- [WHAT YOU SHOULD DO] Output, exactly as written, the lines below from the one that has "The image size" through the one that has "Image resolution: width=431"; nothing else, and no pictures.
== RECORDS TO PROCESS
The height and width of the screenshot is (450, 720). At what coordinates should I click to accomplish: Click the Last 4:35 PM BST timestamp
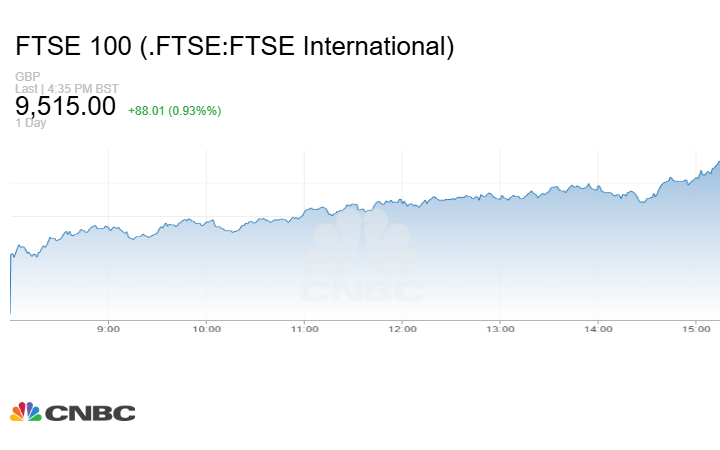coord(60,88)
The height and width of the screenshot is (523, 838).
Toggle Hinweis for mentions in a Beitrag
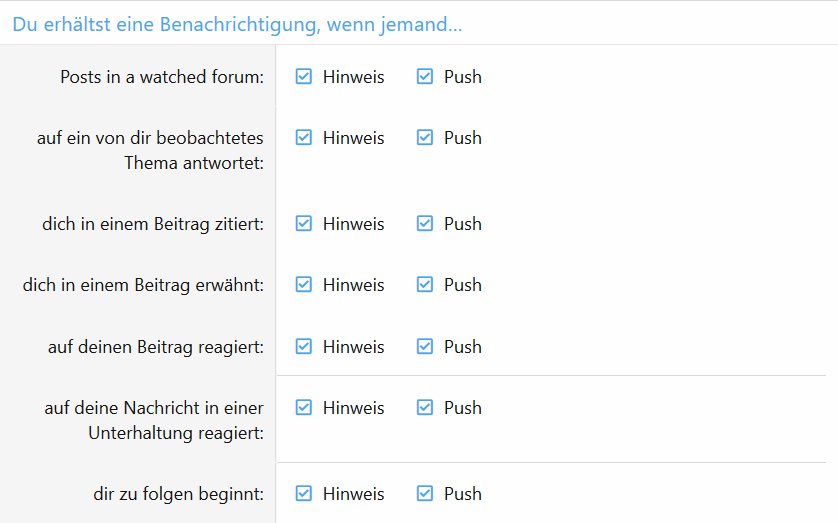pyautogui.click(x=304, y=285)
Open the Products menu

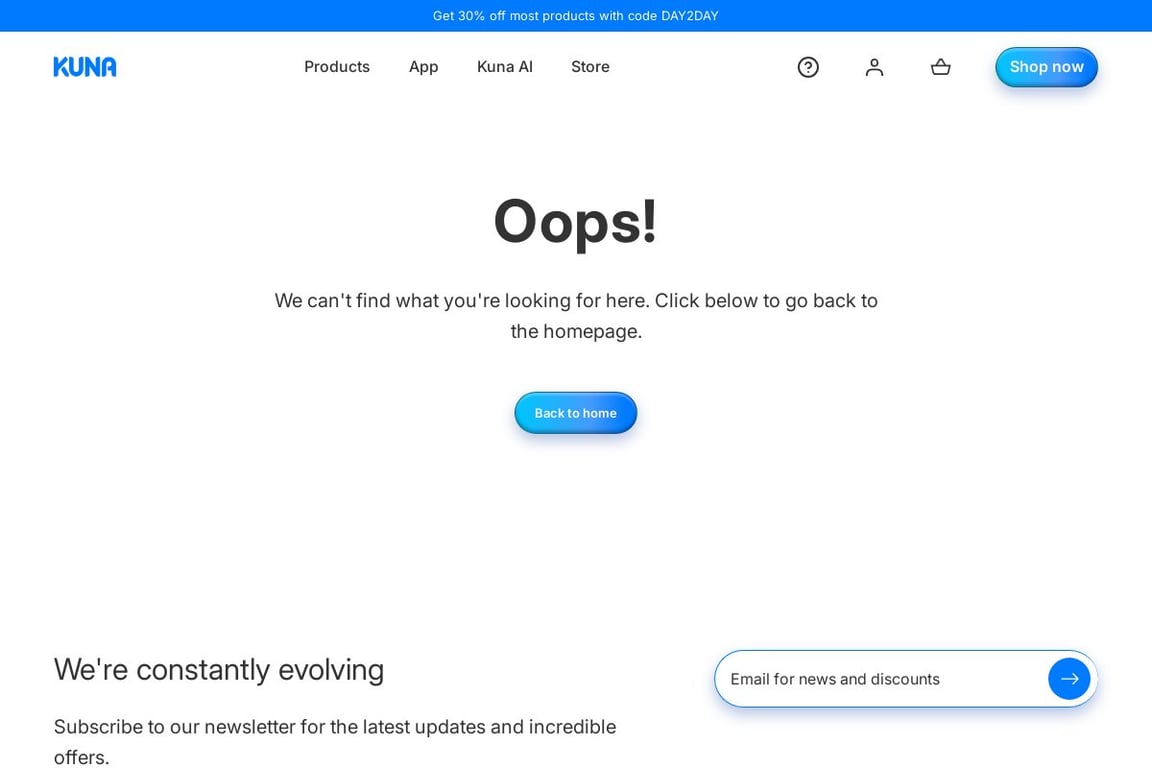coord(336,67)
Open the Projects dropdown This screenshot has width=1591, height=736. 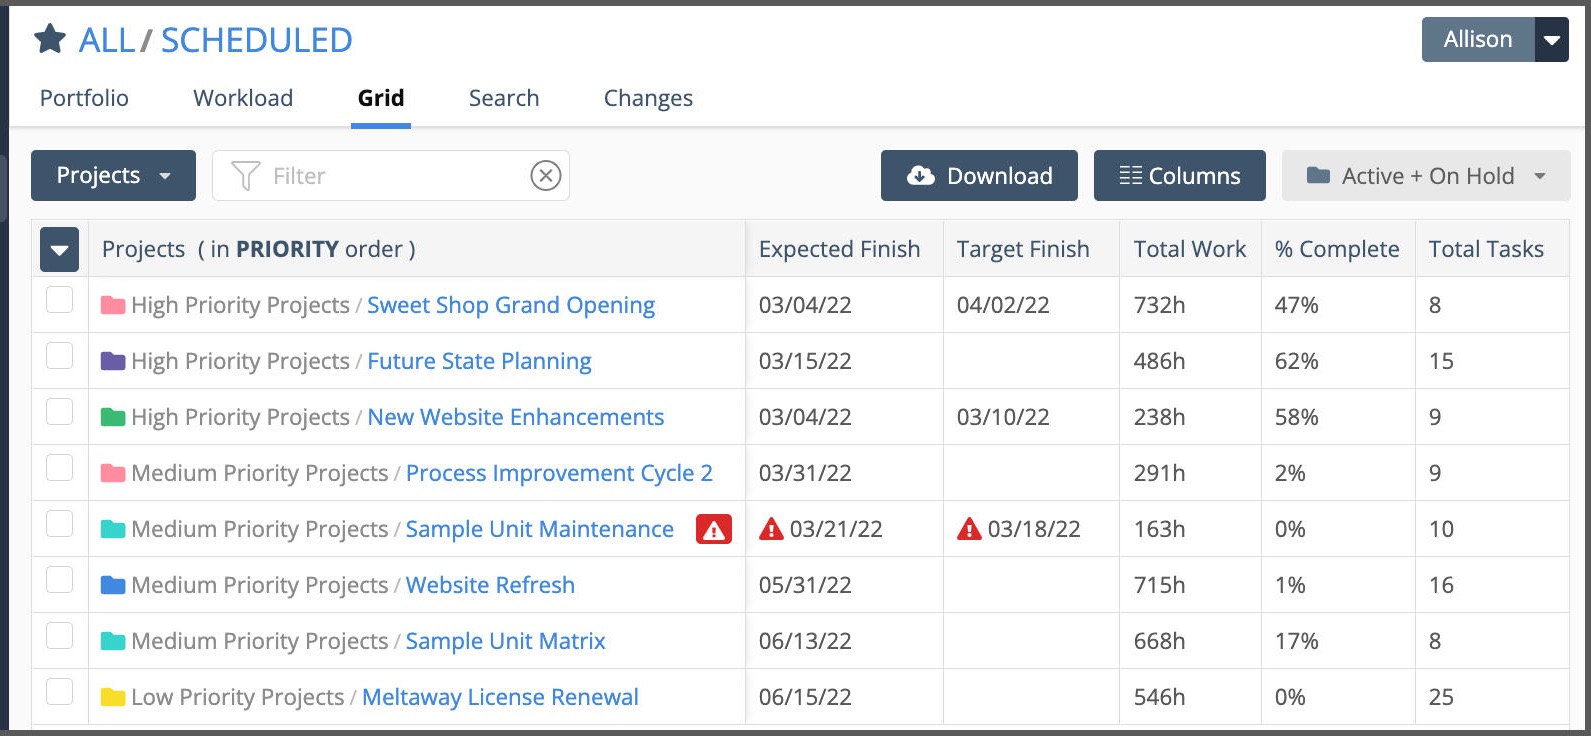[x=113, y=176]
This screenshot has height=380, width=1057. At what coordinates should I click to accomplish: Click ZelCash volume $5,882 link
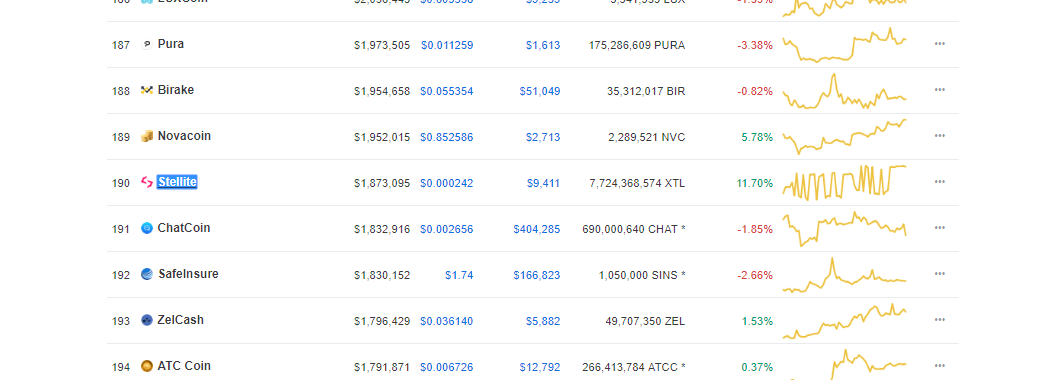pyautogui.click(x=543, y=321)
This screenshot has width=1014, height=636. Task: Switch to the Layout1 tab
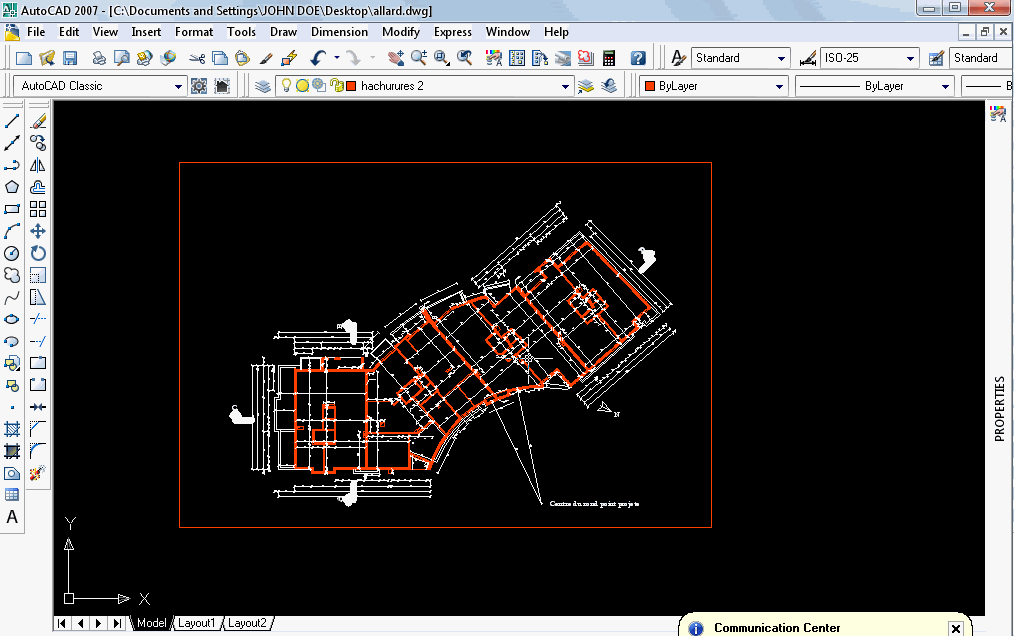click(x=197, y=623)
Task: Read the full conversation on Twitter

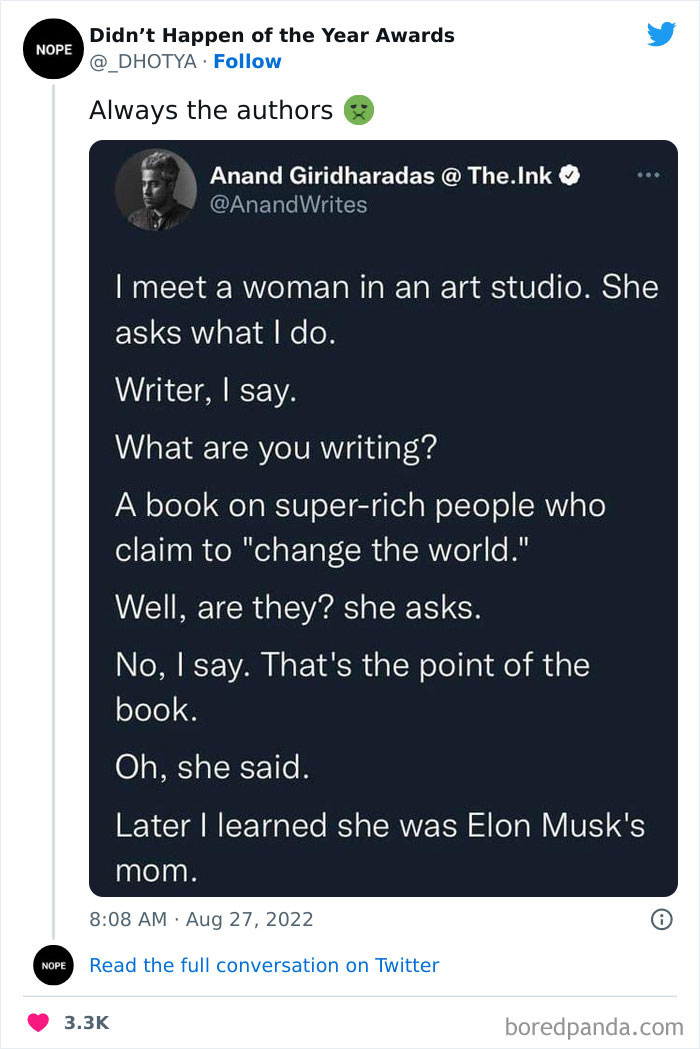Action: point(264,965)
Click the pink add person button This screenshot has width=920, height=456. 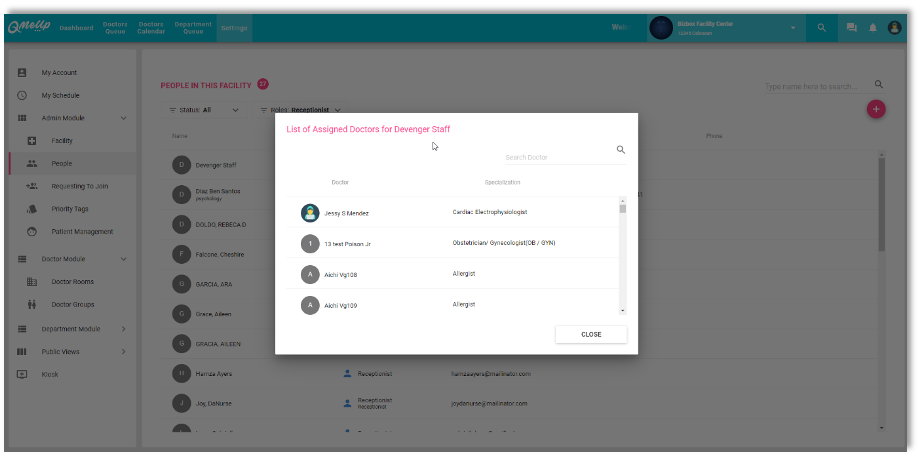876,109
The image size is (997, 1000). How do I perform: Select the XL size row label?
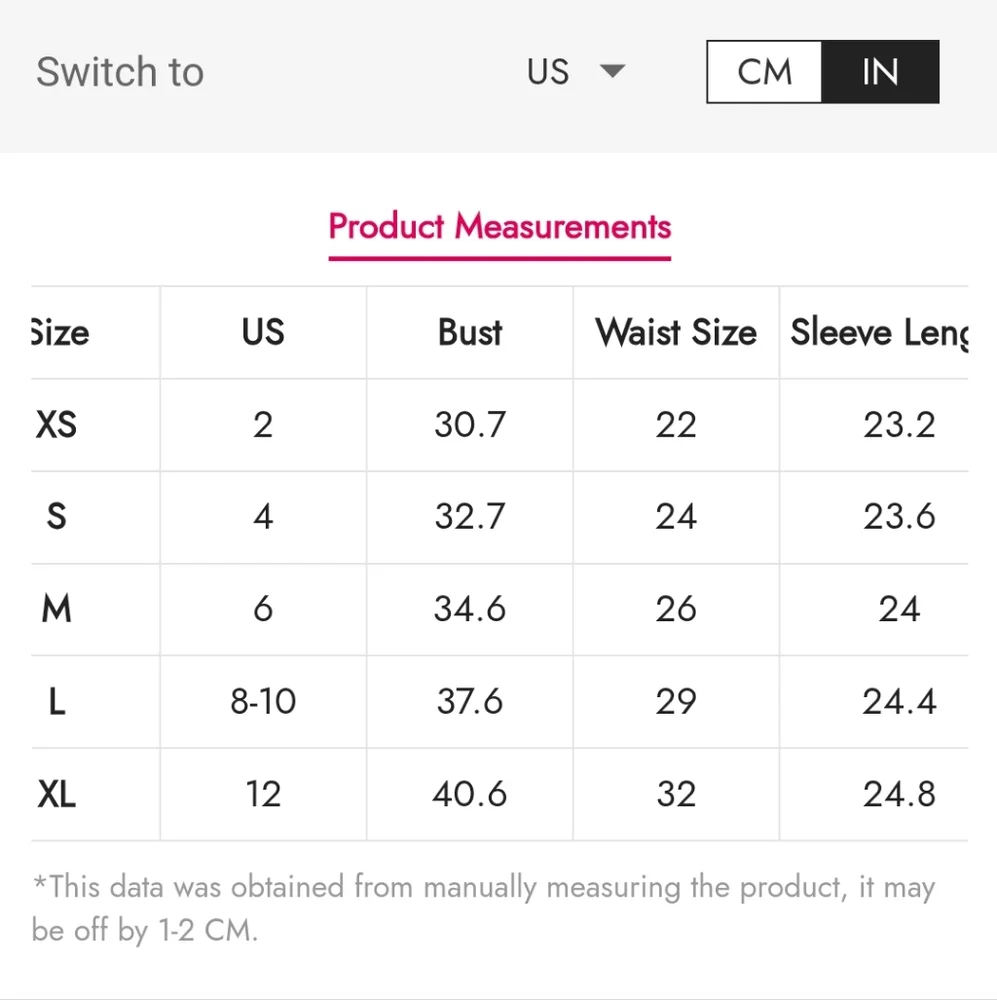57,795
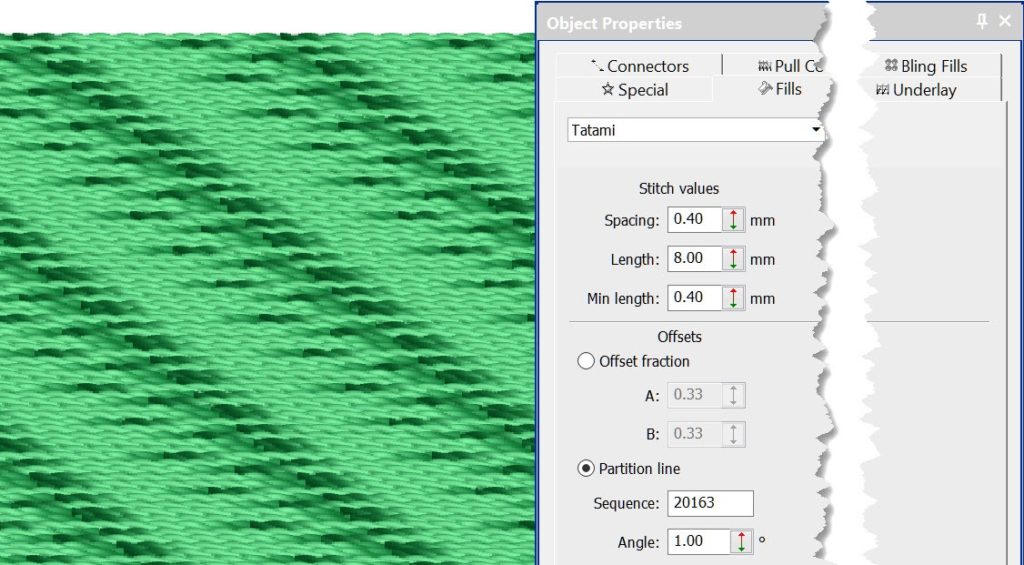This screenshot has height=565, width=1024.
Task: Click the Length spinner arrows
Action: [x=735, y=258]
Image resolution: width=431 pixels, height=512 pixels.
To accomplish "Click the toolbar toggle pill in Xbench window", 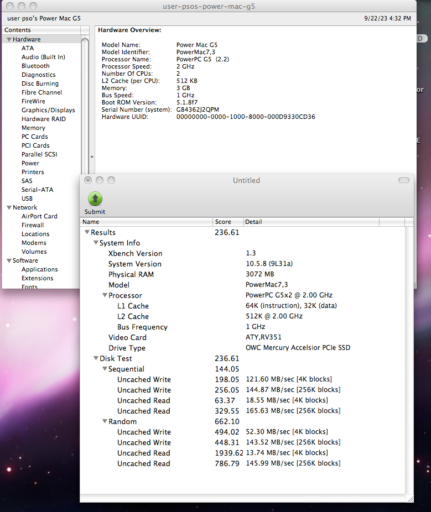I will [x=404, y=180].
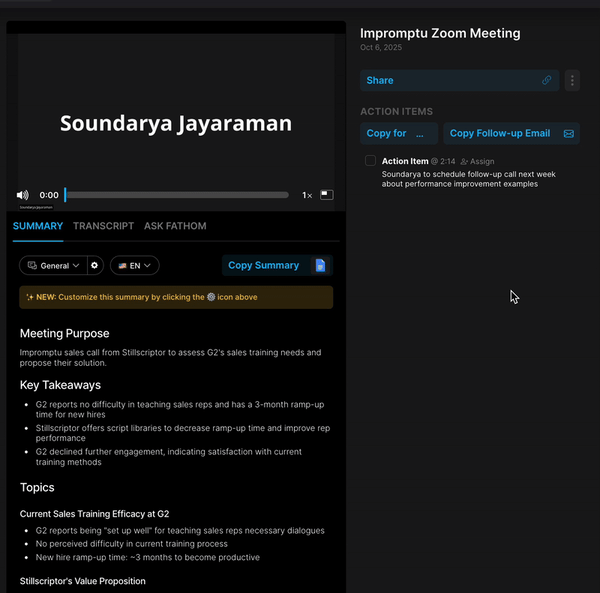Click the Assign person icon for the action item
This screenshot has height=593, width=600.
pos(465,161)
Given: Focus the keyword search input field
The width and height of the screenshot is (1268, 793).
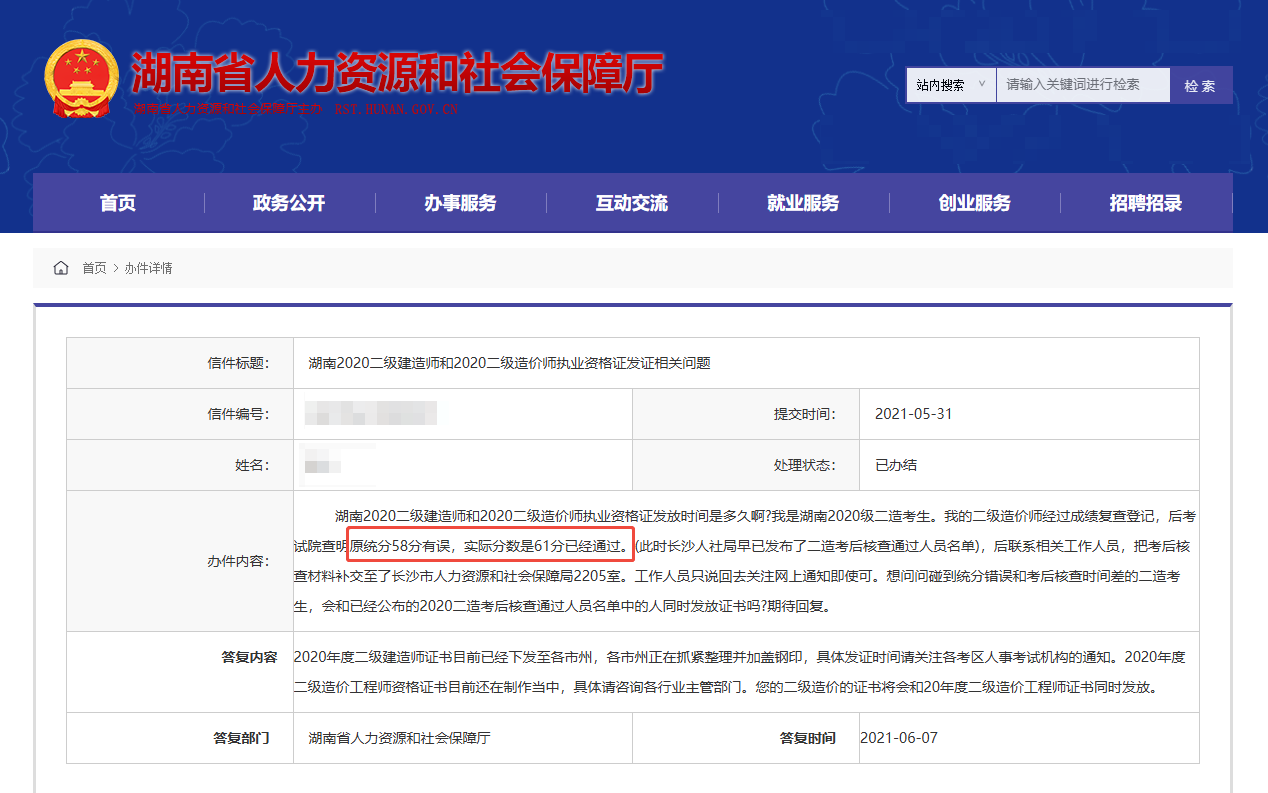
====
- [RESPONSE]
The image size is (997, 1000). How do I perform: Select the XL size row label?
57,795
This screenshot has height=565, width=1024.
Task: Click the Length spinner arrows
Action: [x=735, y=258]
Image resolution: width=431 pixels, height=512 pixels.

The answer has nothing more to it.